Stored records
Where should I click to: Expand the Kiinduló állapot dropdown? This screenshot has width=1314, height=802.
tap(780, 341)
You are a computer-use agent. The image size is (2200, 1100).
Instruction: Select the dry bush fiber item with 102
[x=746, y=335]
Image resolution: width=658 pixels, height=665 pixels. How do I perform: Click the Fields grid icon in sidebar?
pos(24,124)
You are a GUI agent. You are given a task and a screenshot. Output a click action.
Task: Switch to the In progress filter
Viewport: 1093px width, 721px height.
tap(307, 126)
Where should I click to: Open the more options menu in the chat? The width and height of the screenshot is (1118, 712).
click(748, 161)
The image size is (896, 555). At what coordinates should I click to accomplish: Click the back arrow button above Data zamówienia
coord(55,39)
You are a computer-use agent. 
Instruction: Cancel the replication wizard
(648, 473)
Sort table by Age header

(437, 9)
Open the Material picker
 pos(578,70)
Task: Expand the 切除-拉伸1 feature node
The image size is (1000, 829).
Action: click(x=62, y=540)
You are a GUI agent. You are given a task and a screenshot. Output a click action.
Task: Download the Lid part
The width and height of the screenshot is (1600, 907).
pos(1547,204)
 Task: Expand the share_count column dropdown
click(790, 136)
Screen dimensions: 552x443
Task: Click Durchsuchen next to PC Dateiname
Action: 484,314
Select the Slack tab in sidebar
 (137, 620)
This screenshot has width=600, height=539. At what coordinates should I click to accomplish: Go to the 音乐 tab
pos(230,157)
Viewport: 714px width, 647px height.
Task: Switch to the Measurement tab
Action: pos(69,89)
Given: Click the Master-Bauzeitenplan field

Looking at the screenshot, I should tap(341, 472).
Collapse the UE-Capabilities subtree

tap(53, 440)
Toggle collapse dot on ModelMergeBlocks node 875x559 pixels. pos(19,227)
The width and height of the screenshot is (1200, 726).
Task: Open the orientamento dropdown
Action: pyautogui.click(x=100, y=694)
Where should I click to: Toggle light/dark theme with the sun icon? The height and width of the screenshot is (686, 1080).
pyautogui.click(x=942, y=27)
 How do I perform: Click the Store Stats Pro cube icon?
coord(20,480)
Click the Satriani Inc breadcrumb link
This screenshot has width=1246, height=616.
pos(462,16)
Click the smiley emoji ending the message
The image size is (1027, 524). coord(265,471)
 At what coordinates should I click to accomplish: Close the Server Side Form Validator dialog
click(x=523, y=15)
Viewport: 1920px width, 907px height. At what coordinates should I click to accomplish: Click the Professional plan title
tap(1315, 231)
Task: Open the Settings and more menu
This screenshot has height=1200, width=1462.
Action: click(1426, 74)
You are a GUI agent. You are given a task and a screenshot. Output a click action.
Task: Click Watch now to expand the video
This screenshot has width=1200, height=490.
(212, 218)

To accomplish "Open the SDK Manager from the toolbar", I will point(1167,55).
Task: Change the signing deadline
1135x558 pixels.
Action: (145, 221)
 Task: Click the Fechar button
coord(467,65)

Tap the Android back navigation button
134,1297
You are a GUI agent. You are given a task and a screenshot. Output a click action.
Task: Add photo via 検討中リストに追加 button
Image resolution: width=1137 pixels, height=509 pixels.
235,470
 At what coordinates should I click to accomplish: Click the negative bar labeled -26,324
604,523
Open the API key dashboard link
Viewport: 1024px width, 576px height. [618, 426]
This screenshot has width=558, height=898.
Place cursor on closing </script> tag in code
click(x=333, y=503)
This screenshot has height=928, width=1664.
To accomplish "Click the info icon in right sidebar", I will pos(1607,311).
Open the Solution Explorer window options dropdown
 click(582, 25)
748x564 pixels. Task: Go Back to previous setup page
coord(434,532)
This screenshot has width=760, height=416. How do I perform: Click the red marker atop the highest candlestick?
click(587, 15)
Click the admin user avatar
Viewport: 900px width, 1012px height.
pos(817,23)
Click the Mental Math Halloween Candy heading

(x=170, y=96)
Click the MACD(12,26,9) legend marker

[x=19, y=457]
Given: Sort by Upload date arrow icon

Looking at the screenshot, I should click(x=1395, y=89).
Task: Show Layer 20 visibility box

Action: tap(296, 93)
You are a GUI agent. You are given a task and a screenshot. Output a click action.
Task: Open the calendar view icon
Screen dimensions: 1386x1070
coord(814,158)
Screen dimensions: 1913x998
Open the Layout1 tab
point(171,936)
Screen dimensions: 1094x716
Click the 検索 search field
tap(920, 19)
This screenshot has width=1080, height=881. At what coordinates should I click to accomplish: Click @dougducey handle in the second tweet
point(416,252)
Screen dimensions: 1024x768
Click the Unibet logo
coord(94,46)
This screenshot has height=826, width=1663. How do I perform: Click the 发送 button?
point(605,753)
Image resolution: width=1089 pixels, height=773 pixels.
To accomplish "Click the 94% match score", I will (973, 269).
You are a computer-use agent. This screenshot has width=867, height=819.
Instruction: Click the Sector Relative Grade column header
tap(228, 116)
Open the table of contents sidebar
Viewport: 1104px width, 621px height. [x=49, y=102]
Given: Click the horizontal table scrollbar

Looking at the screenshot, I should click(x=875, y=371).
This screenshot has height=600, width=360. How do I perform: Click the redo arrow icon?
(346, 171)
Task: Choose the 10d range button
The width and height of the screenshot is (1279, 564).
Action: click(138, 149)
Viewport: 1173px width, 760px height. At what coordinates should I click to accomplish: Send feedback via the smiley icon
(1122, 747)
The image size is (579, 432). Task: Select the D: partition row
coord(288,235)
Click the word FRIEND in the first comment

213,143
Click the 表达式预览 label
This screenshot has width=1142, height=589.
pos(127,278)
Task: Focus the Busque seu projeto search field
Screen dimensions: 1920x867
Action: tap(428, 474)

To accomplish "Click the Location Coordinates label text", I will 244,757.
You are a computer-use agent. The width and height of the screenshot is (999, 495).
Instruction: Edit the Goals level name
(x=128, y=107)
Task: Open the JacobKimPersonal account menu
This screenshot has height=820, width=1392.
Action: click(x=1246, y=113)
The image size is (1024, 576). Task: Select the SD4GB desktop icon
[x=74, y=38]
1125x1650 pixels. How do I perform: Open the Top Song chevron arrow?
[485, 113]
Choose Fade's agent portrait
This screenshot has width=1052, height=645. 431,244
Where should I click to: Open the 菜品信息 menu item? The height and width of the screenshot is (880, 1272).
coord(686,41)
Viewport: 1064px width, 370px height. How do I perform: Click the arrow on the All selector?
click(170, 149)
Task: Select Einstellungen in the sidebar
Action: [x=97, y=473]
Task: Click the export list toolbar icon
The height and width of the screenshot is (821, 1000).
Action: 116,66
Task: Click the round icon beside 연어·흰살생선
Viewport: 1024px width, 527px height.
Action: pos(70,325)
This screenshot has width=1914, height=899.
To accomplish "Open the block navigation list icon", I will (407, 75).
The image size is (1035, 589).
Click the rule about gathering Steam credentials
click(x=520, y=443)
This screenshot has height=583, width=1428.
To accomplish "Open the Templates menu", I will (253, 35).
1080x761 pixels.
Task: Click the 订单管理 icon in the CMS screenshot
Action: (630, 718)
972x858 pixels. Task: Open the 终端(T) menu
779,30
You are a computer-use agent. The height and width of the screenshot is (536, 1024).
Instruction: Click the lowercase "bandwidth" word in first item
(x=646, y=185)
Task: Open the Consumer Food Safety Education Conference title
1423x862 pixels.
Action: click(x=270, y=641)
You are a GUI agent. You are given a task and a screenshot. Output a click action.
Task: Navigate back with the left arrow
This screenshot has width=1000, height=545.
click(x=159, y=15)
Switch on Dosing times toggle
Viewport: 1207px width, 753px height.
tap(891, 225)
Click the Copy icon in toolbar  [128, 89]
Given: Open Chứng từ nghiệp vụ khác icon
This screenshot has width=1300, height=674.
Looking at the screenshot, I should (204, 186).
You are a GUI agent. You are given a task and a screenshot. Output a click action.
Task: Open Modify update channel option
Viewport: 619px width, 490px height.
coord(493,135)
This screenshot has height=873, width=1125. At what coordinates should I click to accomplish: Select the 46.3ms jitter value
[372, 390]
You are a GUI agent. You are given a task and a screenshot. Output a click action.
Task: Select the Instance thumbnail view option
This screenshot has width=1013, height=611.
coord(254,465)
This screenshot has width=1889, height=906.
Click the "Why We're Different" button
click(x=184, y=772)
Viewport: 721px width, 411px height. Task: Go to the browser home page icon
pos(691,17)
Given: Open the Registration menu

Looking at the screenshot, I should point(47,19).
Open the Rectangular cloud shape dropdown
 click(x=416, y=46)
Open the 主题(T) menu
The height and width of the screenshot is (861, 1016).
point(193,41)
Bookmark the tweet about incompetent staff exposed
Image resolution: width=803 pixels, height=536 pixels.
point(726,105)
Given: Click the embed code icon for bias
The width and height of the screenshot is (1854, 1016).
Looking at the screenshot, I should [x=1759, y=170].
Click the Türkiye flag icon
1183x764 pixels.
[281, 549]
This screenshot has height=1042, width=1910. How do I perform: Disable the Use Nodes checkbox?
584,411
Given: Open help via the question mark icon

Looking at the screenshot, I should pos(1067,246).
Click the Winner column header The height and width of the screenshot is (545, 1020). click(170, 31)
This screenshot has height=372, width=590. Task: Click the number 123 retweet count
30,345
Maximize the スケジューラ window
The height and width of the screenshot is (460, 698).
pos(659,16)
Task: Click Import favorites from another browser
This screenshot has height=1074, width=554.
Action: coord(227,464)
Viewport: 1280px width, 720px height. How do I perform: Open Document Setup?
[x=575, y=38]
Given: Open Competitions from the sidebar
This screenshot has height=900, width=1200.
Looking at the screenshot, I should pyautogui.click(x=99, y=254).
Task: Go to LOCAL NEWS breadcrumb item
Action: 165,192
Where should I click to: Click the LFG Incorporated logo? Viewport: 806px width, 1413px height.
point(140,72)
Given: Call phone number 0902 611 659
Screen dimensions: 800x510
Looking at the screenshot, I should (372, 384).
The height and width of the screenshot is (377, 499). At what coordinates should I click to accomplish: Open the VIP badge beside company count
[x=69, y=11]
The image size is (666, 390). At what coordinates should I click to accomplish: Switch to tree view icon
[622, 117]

- ACTIVITY
What lines in the entries above include the string "computer"? Return each one.

- RESULT OF THE TASK
You are a computer-use agent. The image size is (2200, 1100).
You are a computer-use agent. 
You are a computer-use agent. This screenshot has width=867, height=819.
You are a computer-use agent. The width and height of the screenshot is (999, 495).
You are a computer-use agent. The height and width of the screenshot is (536, 1024).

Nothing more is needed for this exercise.